DAY 8 TUES. JUNE 7 CAERNARFON - DOLGELLAU

When you're feeling down, it sometimes doesn't take much to bring you back. For us, it was walking around Caernarfon inside the town walls and castle. Perhaps it's the security of being within walls, perhaps the change in weather made us close ranks, perhaps the stiffness and soreness from yesterday's hike, knowing that it couldn't possibly hurt more: whatever the case, today just felt better.



The walk around Caernarfon brought us inside the largest and most impressive of the Welsh castles. I was instantly transported back to 1969 and the Investiture of Prince Charles as Prince of Wales, the ceremony of which was held in the castle interior. I remember watching it on TV, marvelling at the ceremony. When I looked at the castle's exhibit, I once again saw the prince as a young man, single, immensely popular, just starting to shed the gawkiness of his boyhood, long before the scandals and failed marriage, and the rather dowdy figure he has now become. Such promise in that young man, with so many possibilities ahead of him: what went wrong? He has, like his future kingdom, lost something.

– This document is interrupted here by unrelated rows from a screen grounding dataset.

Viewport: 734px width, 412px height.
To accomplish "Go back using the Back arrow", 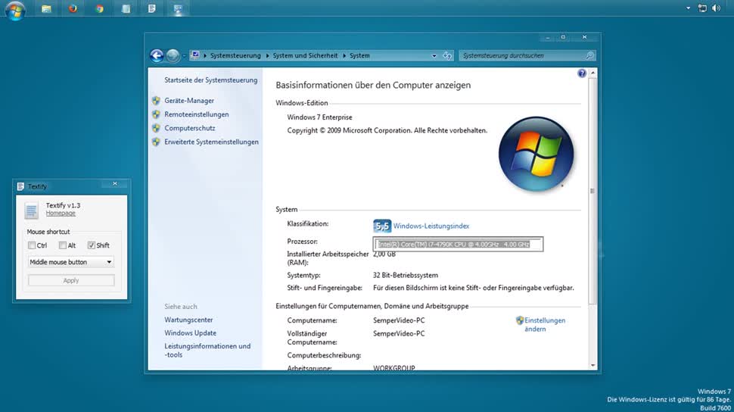I will tap(157, 55).
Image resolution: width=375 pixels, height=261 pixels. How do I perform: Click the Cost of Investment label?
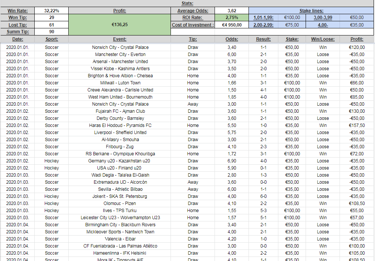click(193, 25)
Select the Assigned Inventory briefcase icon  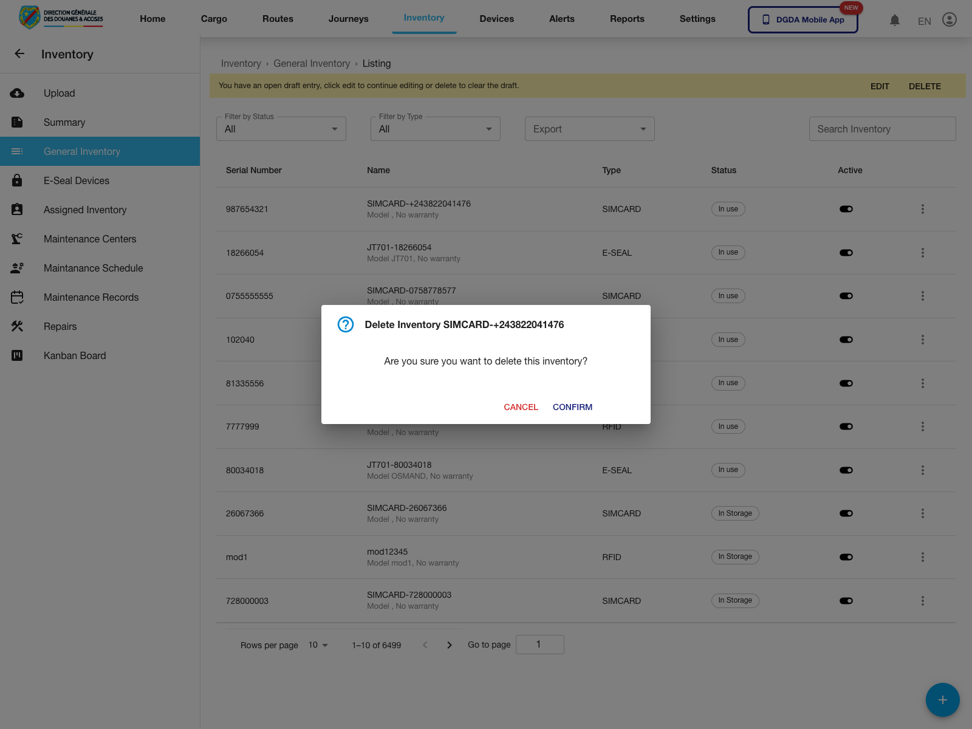pyautogui.click(x=17, y=210)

We tried to do the driving loop in cool, mixed precipitation. It actually hailed at one point. Then, a nice chance conversation when we pulled into a lay-by to take off our wet jackets, with a nice English couple who are planning a train trip to Canada. The sun came out, our clothes dried, our spirits lifted, and off we drove into some of the most wondrous mountain, valley, lake and village scenery we have so far seen. Then, lost again, but this time only temporarily. We found our route quickly down from Snowdonia to the wide sweep of Cardigan Bay to the medieval town of Harlech. The streets here were the most narrow and challenging, but we managed. The castle was small and rather disappointing. Perhaps we are castled out. The wind was fearsome, too, blowing like an invading force from the bay, seemingly penetrating the stern castle walls. We left the battlements, enjoyed a spot of tea and drove the short distance to our first farm B and B at Dolgellau, another small town with insane narrow streets: at least here they're on a one-way loop which we orbitted at least three times looking for parking.

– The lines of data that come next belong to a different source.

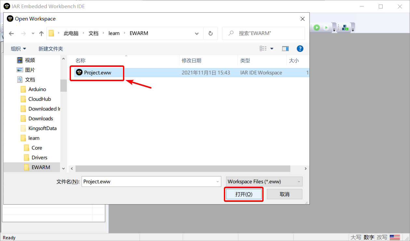Open the 组织 organize dropdown menu

pos(19,49)
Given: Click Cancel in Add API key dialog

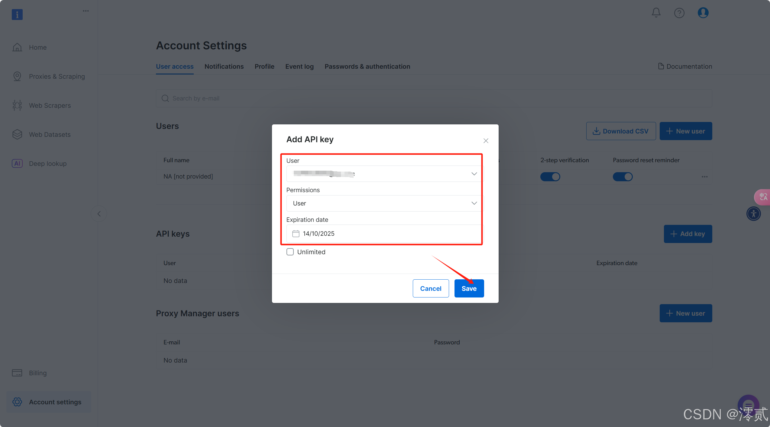Looking at the screenshot, I should pos(430,288).
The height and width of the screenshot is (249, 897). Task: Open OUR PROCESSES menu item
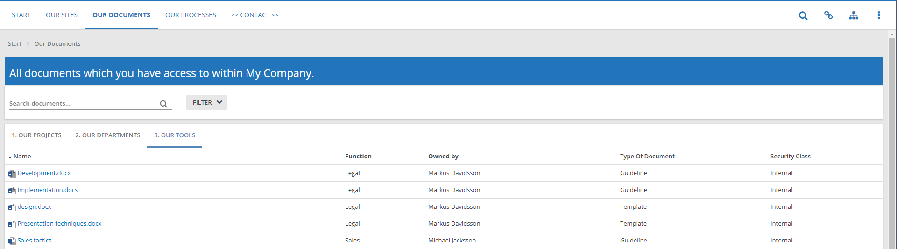click(x=191, y=15)
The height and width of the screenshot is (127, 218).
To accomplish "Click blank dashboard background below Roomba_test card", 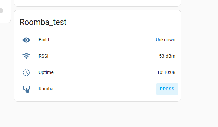I will pyautogui.click(x=97, y=114).
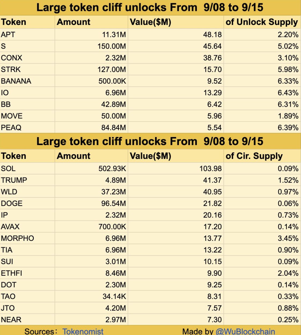Select the TRUMP token row label
This screenshot has height=335, width=301.
point(27,180)
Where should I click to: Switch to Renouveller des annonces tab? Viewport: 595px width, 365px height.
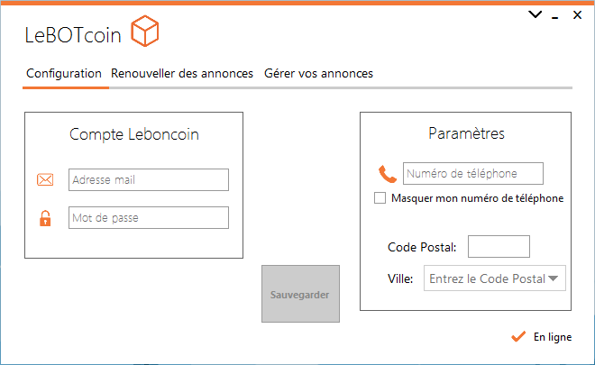tap(182, 73)
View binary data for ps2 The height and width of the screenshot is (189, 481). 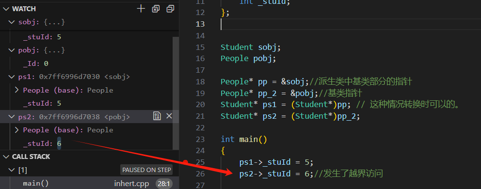tap(157, 116)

After settling in and watching the farm's cat kill and devour a mouse, we relaxed and chatted with a couple from Birmingham. We noted shared opinions and experiences about many things and agreed that the modern world, Britain and Canada alike, was going to hell in a handbasket. Our best meal of the trip was at the Royal Ship Hotel: then, the heavens opened up for the most intense rain of the trip, enclosing us in our warm cocoon of a B and B, strangely content and satisfied that we'd done well, and hoping to get back on target with our trip tomorrow.